Sie sehnte sich danach, ihn wiederzusehen, und rannte mit aller Kraft.
Doch plötzlich stürzte sie.
Ein riesiges, mittelalterliches Portal öffnete sich, und sie betrat eine Kirche. Sie ging einen schwach beleuchteten Gang entlang, an dessen beiden Seiten Fackeln brannten. Vor dem Altar kniete ein Mann mit dem Rücken zu ihr. Als sie sich ihm näherte, erhob er sich und drehte sich um.
Es war ein Priester. Er sah sie an und erblasste vor Furcht. Sie spürte das Blut in ihren Adern fließen und sah sich selbst dabei zu, wie sie auf den Mann zuging. Sie war nicht in der Lage, stehen zu bleiben. Voller Furcht streckte er ihr ein Kreuz entgegen.
Doch sie stürzte sich trotzdem auf ihn. Dabei merkte sie, wie ihre Zähne länger wurden – zu lang –, und sie sah, wie sie sich in den Hals des Priesters bohrten.
Er schrie gellend auf, aber das war ihr egal. Sie spürte, wie sein Blut durch ihre Zähne hindurch und in ihre Venen strömte, und es war das großartigste Gefühl ihres Lebens.
Caitlin setzte sich ruckartig im Bett auf und atmete heftig. Orientierungslos sah sie sich um. Grelles Sonnenlicht strömte herein.
Endlich begriff sie, dass sie nur geträumt hatte. Sie wischte sich den kalten Schweiß von der Stirn und schwang die Beine aus dem Bett.

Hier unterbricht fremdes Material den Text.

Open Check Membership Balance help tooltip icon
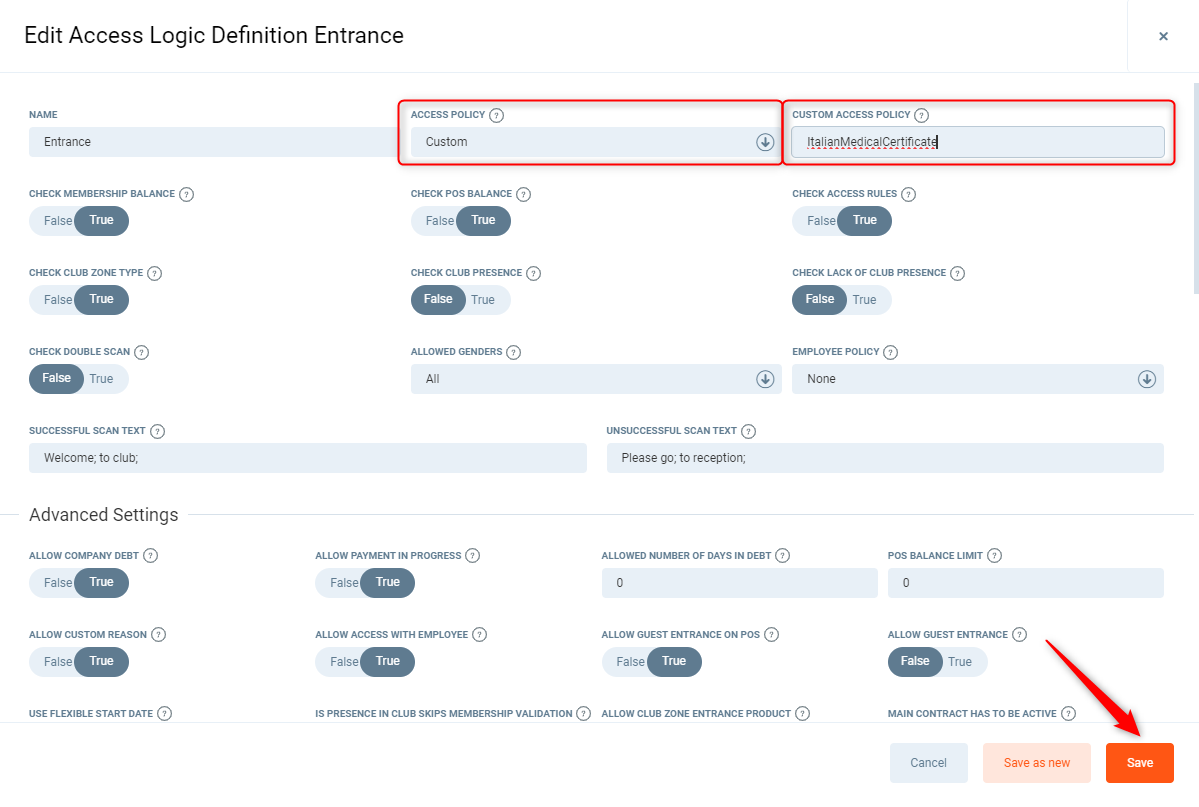 point(186,194)
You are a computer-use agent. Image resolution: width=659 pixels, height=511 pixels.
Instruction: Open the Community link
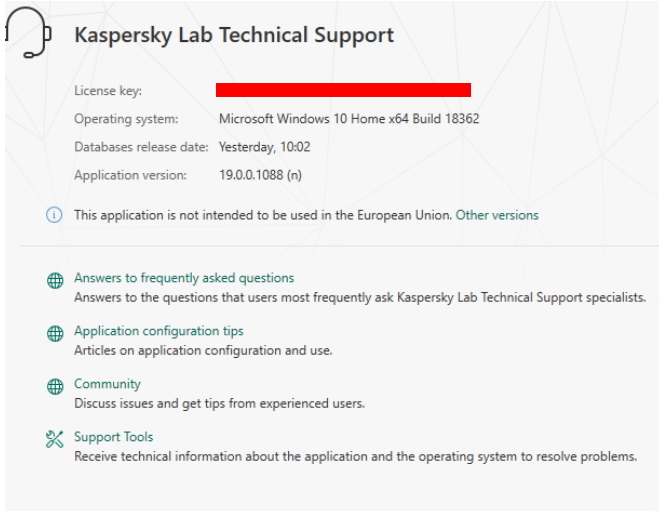107,384
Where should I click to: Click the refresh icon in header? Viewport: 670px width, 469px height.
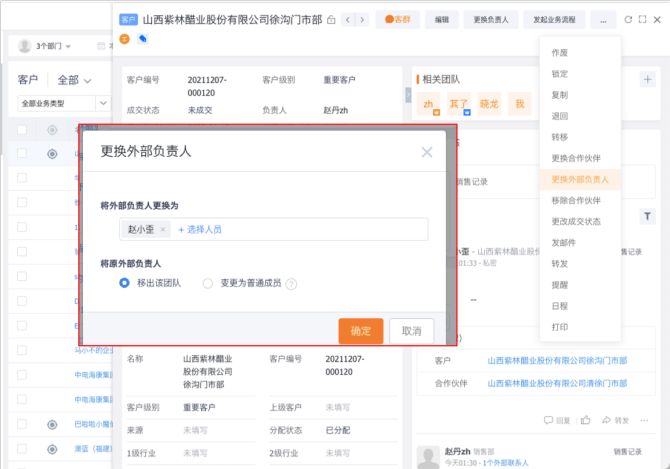click(628, 19)
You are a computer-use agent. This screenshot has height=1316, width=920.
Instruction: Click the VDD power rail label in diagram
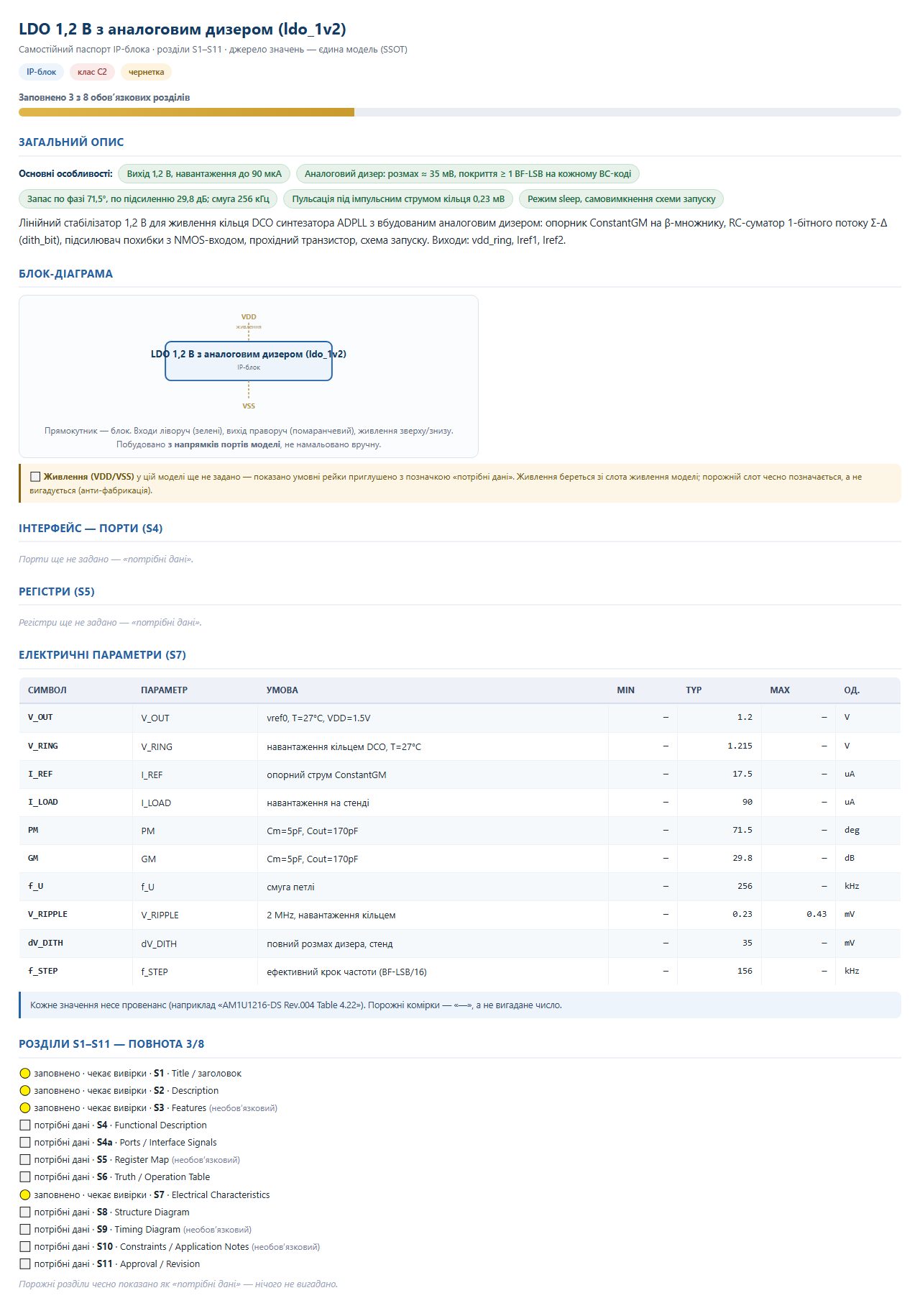pyautogui.click(x=249, y=317)
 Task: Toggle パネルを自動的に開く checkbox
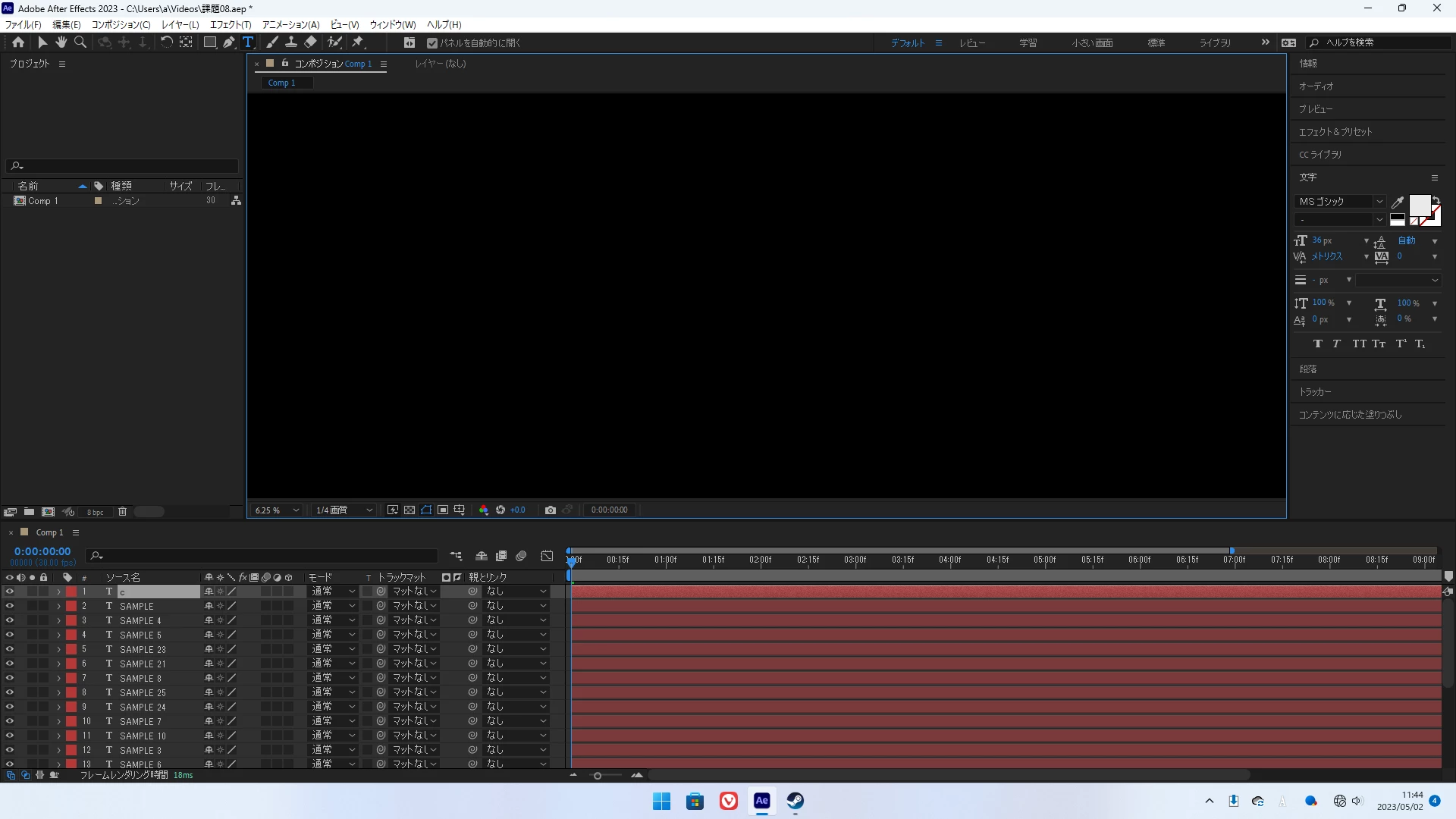(432, 43)
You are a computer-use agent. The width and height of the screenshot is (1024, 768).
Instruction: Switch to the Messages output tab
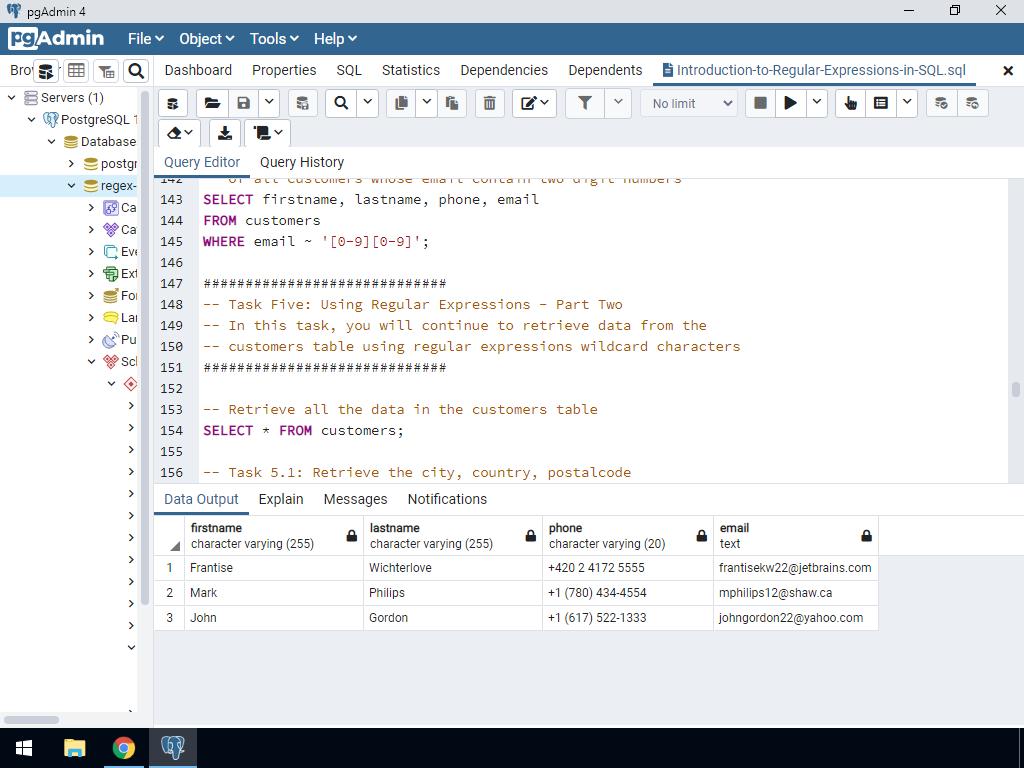pos(358,498)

Stille. Dem Sonnenstand nach zu urteilen, mussten Sam und ihre Mom die Wohnung bereits verlassen haben. Sie warf einen Blick auf die Uhr und sah, dass es in der Tat schon spät war: acht Uhr fünfzehn. Sie würde an ihrem zweiten Schultag zu spät kommen.
Super.
Es wunderte sie, dass Sam sie nicht geweckt hatte. In all den Jahren hatte er sie nie verschlafen lassen – immer hatte er sie geweckt, wenn er vor ihr aus dem Haus musste.
Er ist sicher noch sauer wegen gestern Abend.
Sie sah auf ihr Handy, aber es war tot. Offensichtlich hatte sie vergessen, den Akku aufzuladen. Auch gut. Sie hatte ohnehin keine Lust, sich mit jemandem zu unterhalten.
Schnell zog sie sich an und fuhr sich mit den Händen durch die Haare. Normalerweise würde sie ohne Frühstück aufbrechen, aber an diesem Morgen hatte sie Durst. Ungewöhnlich großen Durst. Also ging sie zum Kühlschrank und nahm einen Zweiliterkarton roten Grapefruitsaft heraus. Hektisch riss sie den Verschluss auf und trank direkt aus dem Tetrapak. Sie hörte nicht auf, bis sie die zwei Liter Saft komplett in sich hineingeschüttet hatte.